# Task requirements
Please rewrite the listing from the line containing "Serie A, 32a giornata: oggi" through the line containing "Condividi (143, 991)", replacing "Sammarco" with "l'allenatore" and leaving everything else unchanged.

# Data for this task
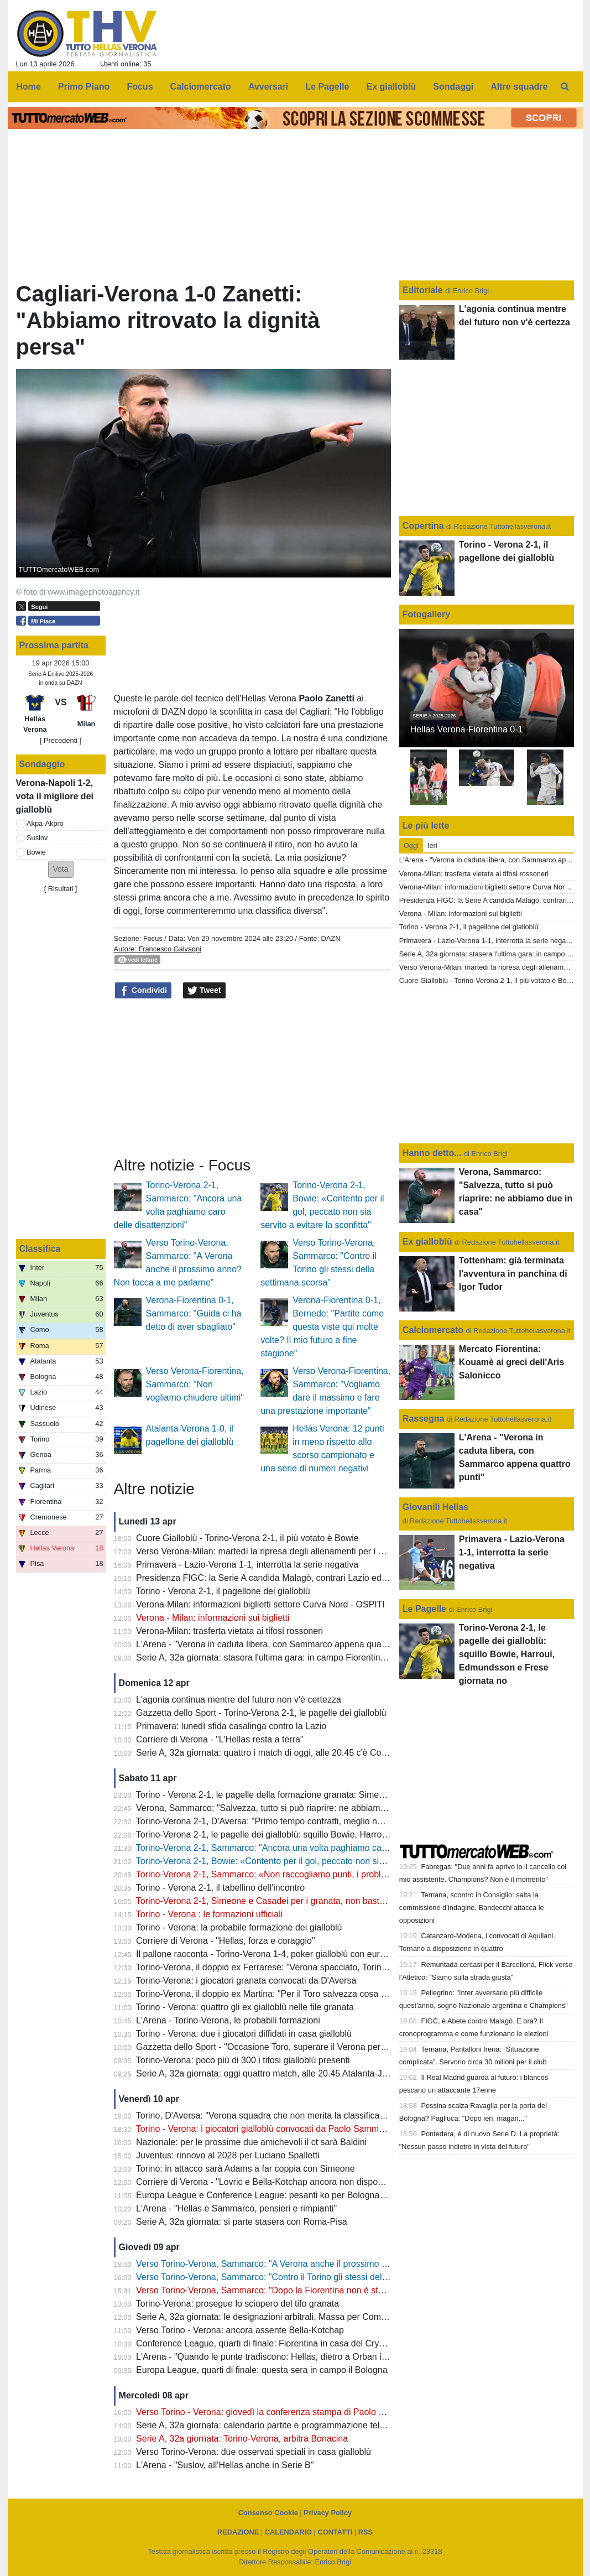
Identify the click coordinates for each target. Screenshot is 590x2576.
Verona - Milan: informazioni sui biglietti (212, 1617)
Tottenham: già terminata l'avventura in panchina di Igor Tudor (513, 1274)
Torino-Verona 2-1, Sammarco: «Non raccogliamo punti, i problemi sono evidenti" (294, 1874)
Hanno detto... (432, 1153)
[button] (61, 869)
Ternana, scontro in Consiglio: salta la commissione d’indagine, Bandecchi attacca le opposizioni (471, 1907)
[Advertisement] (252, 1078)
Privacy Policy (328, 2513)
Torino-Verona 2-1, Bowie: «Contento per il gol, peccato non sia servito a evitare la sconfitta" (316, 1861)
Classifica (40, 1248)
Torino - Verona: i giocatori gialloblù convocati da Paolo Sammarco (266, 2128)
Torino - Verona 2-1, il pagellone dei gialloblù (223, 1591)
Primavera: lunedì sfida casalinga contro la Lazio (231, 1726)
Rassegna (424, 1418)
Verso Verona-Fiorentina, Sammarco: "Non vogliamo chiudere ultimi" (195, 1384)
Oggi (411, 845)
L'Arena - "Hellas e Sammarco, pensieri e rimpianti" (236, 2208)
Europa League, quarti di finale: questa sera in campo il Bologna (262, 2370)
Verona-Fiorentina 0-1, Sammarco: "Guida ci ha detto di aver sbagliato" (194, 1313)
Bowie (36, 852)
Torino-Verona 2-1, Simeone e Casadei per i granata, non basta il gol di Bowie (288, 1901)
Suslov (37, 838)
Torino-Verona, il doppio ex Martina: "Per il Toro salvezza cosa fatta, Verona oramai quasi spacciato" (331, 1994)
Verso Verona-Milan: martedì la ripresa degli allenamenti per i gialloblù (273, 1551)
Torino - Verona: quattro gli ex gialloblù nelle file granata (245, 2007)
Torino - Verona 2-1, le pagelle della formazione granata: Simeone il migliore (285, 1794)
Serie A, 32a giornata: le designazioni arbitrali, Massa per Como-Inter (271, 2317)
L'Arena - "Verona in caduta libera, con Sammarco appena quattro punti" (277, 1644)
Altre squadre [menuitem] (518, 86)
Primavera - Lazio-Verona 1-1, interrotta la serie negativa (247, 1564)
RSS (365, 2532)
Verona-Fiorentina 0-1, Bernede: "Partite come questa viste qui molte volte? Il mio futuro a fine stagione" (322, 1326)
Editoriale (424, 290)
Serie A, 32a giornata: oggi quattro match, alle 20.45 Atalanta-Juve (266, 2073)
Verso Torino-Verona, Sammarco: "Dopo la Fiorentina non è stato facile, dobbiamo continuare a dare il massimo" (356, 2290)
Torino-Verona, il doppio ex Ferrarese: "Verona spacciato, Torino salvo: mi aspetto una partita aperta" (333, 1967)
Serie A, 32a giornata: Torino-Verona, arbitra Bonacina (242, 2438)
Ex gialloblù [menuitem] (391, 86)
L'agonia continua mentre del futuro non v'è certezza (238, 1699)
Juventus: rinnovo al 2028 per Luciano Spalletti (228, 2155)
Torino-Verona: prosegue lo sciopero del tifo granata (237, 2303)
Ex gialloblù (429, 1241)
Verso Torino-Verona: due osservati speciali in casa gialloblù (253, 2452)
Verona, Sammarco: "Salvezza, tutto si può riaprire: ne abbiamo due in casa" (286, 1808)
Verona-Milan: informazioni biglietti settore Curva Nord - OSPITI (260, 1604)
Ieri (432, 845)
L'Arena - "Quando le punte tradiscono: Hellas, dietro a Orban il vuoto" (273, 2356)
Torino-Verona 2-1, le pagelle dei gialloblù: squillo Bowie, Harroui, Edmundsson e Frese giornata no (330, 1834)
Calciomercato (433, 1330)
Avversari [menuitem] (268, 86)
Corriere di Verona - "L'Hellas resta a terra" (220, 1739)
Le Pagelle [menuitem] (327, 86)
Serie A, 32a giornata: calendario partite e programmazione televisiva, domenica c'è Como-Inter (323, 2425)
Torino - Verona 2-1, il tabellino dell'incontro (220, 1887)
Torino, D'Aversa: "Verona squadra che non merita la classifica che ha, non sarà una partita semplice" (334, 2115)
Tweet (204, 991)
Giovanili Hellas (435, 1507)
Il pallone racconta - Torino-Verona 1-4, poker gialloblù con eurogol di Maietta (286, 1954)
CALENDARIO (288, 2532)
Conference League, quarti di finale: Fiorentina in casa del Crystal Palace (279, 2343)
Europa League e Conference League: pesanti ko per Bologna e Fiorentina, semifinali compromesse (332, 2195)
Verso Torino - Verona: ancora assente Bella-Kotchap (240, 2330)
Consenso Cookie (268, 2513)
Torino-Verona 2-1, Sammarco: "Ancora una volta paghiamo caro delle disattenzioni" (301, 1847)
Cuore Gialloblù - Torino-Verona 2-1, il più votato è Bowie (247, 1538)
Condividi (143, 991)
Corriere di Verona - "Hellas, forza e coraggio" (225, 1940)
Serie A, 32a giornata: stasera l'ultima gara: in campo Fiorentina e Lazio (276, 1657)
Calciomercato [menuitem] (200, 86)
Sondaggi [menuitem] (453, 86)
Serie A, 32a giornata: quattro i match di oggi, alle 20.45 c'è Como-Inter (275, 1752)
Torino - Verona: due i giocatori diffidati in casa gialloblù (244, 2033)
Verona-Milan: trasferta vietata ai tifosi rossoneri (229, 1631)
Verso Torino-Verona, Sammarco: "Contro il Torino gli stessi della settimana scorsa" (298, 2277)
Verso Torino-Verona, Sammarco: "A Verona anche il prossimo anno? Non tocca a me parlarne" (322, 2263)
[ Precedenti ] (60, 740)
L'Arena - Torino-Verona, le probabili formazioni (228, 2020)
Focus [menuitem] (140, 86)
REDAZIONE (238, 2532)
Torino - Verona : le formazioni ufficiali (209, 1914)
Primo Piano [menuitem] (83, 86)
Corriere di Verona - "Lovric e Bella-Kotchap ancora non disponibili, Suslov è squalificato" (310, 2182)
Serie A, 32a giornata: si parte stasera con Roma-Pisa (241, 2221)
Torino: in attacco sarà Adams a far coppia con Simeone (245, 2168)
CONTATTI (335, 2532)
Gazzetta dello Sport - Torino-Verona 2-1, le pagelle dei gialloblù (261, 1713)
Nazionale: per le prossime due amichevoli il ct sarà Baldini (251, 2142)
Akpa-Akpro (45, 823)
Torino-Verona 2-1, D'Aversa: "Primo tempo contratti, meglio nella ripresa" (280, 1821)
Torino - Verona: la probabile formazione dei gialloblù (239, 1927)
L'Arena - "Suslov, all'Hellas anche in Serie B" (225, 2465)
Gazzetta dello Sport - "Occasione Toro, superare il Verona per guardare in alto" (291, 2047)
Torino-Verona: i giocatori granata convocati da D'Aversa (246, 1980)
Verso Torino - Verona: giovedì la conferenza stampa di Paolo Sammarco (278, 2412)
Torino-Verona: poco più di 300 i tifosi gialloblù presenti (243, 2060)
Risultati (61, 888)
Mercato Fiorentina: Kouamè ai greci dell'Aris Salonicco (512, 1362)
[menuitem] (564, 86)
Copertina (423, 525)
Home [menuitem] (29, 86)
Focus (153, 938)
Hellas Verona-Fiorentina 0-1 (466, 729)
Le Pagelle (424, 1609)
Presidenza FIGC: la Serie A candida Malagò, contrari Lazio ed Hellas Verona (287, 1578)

---

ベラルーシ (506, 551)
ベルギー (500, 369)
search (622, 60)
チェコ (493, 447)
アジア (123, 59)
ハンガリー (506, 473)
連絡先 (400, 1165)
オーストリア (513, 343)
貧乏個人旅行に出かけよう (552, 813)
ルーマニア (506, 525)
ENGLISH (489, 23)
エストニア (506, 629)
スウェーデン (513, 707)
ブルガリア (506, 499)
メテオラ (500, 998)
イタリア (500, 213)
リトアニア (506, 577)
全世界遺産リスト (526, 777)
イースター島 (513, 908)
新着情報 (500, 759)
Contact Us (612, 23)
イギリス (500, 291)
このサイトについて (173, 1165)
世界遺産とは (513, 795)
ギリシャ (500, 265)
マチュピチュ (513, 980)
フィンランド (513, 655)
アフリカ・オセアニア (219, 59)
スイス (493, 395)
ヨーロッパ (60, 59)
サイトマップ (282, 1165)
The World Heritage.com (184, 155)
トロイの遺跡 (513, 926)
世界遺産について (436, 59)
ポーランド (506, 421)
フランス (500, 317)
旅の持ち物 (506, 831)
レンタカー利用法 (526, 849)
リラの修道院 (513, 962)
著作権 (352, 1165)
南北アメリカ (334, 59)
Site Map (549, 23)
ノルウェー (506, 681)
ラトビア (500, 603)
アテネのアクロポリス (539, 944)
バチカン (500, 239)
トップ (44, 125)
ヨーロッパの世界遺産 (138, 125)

# Answer for the task
Serie A, 32a giornata: oggi quattro match, alle 20.45 Atalanta-Juve (266, 2073)
Verso Torino-Verona, l'allenatore: "Dopo la Fiorentina non è stato facile, dobbiamo continuare a dare il massimo" (356, 2290)
Torino-Verona, il doppio ex Ferrarese: "Verona spacciato, Torino salvo: mi aspetto una partita aperta" (333, 1967)
Serie A, 32a giornata: Torino-Verona, arbitra Bonacina (242, 2438)
Ex gialloblù [menuitem] (391, 86)
L'agonia continua mentre del futuro non v'è certezza (238, 1699)
Juventus: rinnovo al 2028 per Luciano Spalletti (228, 2155)
Torino-Verona: prosegue lo sciopero del tifo granata (237, 2303)
Ex gialloblù (429, 1241)
Verso Torino-Verona: due osservati speciali in casa gialloblù (253, 2452)
Verona, l'allenatore: "Salvezza, tutto si può riaprire: ne abbiamo due in casa" (286, 1808)
Verona-Milan: informazioni biglietti settore Curva Nord - OSPITI (260, 1604)
Ieri (432, 845)
L'Arena - "Quando le punte tradiscono: Hellas, dietro a Orban il vuoto" (273, 2356)
Torino-Verona 2-1, le pagelle dei gialloblù: squillo Bowie, Harroui, Edmundsson e Frese giornata no (330, 1834)
Calciomercato (433, 1330)
Avversari [menuitem] (268, 86)
Corriere di Verona - "L'Hellas resta a terra" (220, 1739)
Le Pagelle [menuitem] (327, 86)
Serie A, 32a giornata: calendario partite e programmazione televisiva, domenica c'è Como-Inter (323, 2425)
Torino - Verona 2-1, il tabellino dell'incontro (220, 1887)
Torino, D'Aversa: "Verona squadra che non merita la classifica che ha, non sarà una partita semplice" (334, 2115)
Tweet (204, 991)
Giovanili Hellas (435, 1507)
Il pallone racconta - Torino-Verona 1-4, poker gialloblù con eurogol di Maietta (286, 1954)
CALENDARIO (288, 2532)
Conference League, quarti di finale: Fiorentina in casa del Crystal Palace (279, 2343)
Europa League e Conference League: pesanti ko per Bologna e Fiorentina, semifinali compromesse (332, 2195)
Verso Torino - Verona: ancora assente Bella-Kotchap (240, 2330)
Consenso Cookie (268, 2513)
Torino-Verona 2-1, l'allenatore: "Ancora una volta paghiamo caro delle disattenzioni" (301, 1847)
Cuore Gialloblù - Torino-Verona 2-1, il più votato è Bowie (247, 1538)
Condividi (143, 991)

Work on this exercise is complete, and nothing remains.